Your task :: All lines in the material below that hold "arrow" should be found and copied.

Data in this exercise ::
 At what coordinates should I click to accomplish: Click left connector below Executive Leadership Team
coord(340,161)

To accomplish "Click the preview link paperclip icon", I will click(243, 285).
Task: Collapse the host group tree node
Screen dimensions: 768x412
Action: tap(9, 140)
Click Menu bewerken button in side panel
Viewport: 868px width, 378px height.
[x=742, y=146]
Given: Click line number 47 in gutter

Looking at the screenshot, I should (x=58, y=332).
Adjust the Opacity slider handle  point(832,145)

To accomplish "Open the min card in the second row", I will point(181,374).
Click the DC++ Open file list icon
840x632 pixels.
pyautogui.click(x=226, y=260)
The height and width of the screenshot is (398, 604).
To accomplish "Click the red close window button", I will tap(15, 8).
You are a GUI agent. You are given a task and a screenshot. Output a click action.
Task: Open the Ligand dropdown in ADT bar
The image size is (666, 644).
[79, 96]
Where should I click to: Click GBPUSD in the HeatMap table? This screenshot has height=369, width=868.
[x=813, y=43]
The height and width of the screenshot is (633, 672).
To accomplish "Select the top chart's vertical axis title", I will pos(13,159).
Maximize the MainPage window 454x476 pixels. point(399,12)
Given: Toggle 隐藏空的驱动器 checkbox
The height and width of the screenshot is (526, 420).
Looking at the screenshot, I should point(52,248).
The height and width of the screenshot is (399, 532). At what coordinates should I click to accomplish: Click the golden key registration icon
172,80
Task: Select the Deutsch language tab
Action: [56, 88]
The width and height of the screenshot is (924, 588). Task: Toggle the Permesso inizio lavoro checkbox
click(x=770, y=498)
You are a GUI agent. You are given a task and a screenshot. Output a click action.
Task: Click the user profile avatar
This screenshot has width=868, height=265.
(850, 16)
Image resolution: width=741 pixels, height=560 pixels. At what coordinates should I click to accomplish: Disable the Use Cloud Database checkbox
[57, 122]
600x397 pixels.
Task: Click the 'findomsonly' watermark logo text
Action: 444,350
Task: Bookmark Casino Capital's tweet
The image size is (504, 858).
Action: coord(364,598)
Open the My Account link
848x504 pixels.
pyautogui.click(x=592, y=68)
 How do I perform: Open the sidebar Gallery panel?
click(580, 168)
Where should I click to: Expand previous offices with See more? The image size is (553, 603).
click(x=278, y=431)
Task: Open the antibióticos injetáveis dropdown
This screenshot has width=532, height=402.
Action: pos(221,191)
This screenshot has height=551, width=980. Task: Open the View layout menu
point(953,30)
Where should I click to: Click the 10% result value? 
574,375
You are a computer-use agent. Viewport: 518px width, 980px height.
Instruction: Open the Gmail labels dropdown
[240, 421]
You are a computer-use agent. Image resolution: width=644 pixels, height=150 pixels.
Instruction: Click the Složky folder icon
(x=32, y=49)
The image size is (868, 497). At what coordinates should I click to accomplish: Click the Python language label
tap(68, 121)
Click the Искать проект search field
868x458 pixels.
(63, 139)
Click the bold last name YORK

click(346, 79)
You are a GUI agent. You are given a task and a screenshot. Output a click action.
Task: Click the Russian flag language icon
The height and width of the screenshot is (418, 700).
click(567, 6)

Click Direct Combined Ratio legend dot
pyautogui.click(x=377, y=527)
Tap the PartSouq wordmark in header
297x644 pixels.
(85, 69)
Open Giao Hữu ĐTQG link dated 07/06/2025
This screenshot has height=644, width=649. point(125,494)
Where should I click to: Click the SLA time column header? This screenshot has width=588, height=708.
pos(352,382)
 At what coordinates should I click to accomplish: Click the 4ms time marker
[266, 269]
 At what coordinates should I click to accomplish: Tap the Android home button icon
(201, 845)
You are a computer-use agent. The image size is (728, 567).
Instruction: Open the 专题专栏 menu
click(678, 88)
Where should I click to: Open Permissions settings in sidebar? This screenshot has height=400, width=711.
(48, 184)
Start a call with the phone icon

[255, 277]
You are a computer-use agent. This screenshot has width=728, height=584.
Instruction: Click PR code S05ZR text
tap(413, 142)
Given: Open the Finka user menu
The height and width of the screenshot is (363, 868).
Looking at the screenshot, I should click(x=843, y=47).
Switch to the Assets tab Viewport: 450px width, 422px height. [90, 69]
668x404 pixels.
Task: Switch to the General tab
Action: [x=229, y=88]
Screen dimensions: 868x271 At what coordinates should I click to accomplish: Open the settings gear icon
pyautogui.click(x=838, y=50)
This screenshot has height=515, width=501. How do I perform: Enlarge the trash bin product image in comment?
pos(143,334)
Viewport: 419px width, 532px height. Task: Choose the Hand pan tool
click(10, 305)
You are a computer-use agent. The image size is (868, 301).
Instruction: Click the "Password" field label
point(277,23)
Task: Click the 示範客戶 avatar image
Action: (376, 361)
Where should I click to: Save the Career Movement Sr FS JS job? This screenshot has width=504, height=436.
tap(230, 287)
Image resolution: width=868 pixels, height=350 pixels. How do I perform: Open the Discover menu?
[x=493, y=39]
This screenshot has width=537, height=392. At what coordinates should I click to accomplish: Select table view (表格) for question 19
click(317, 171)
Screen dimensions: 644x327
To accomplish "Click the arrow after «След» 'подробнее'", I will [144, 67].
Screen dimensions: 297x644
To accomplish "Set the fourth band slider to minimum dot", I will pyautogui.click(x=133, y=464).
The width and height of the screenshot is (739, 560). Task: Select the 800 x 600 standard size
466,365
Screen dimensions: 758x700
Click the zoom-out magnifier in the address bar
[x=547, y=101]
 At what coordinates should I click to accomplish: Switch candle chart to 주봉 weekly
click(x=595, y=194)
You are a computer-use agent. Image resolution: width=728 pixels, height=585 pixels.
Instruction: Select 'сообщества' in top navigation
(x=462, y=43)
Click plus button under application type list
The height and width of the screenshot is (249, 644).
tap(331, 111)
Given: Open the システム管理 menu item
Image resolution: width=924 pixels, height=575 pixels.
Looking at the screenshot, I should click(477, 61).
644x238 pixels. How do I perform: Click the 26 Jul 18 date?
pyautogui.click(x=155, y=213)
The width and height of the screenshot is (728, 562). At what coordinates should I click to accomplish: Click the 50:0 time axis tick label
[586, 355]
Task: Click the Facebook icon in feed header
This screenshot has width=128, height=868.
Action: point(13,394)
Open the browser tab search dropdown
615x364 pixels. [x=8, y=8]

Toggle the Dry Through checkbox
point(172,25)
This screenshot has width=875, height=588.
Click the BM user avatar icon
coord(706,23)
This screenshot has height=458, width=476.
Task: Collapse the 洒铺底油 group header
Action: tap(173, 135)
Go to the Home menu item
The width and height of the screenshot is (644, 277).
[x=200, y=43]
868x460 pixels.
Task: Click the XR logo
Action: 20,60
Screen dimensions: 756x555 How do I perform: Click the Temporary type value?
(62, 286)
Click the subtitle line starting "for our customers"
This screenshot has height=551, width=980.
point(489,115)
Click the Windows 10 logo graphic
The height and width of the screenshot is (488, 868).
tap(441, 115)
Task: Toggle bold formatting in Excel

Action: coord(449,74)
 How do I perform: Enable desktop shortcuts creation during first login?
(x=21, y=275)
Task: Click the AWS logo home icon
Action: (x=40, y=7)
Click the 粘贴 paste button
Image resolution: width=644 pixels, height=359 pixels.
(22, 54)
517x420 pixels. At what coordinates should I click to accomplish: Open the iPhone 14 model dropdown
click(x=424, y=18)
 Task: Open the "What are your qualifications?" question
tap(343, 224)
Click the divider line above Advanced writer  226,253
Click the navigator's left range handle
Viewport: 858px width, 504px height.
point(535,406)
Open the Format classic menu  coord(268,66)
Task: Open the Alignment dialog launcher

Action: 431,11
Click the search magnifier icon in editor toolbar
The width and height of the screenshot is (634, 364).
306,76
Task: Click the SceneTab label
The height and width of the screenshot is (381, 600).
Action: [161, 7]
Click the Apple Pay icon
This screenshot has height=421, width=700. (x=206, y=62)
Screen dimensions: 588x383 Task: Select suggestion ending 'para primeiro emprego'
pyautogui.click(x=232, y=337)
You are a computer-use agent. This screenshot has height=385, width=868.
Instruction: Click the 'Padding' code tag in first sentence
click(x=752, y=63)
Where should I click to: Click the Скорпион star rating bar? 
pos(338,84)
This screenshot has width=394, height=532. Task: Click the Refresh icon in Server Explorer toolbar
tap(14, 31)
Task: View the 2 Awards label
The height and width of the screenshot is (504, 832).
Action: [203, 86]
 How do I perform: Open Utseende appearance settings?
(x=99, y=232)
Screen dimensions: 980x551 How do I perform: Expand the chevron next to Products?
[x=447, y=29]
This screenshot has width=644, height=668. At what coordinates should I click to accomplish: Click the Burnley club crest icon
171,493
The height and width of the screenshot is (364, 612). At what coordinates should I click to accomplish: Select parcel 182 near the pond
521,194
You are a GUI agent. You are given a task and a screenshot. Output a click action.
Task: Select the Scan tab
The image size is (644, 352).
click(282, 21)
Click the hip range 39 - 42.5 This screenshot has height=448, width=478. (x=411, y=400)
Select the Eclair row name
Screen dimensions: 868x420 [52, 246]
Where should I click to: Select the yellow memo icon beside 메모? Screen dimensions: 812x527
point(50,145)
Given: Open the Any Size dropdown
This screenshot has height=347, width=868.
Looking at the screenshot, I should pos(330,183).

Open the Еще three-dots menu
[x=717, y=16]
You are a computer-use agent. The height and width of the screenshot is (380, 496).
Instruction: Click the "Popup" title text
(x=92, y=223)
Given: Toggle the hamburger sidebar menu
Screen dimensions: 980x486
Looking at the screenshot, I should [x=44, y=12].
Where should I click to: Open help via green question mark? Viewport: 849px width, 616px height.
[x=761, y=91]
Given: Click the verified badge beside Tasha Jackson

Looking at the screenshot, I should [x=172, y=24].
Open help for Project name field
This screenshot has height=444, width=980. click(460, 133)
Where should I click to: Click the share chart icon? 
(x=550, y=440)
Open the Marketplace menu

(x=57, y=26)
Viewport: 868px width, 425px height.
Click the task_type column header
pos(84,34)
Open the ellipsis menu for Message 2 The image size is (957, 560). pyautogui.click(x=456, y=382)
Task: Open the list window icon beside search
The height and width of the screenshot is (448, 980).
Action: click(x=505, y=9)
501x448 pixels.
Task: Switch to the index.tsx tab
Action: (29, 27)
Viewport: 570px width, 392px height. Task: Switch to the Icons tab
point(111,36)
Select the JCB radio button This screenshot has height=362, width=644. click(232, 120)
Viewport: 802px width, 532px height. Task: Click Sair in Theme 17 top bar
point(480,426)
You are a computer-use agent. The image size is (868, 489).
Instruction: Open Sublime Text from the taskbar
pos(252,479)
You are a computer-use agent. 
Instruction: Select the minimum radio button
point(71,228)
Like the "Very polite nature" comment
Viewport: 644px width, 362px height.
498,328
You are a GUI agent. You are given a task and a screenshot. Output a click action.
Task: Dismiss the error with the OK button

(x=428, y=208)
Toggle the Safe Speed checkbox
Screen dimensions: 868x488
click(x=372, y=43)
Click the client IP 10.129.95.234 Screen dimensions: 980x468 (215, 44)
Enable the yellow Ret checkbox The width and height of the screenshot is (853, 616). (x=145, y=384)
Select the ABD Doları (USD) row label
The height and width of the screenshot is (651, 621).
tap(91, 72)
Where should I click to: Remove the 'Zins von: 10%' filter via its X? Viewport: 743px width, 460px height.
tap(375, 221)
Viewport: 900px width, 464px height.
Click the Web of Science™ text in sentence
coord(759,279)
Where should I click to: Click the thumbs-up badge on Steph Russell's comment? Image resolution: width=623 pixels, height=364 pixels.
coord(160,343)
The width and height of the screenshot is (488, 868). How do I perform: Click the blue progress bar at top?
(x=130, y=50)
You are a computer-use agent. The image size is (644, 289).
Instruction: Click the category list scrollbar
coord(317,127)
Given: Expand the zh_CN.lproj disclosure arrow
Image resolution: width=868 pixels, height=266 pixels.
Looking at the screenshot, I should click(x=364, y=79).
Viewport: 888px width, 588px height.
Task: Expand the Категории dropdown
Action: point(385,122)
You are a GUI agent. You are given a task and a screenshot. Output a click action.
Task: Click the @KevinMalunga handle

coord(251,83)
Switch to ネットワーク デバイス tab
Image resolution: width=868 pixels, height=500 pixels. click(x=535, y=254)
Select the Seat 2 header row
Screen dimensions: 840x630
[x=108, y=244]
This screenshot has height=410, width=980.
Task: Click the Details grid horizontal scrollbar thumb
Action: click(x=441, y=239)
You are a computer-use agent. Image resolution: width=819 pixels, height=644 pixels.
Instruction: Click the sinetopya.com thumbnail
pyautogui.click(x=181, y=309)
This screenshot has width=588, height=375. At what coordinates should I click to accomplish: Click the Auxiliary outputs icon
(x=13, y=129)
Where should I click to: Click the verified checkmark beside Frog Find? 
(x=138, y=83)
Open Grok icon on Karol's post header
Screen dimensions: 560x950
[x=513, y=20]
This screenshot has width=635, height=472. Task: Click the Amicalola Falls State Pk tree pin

Result of this task ::
To accomplish "Click the arrow after «След» 'подробнее'", I will [144, 67].
Given: Expand the zh_CN.lproj disclosure arrow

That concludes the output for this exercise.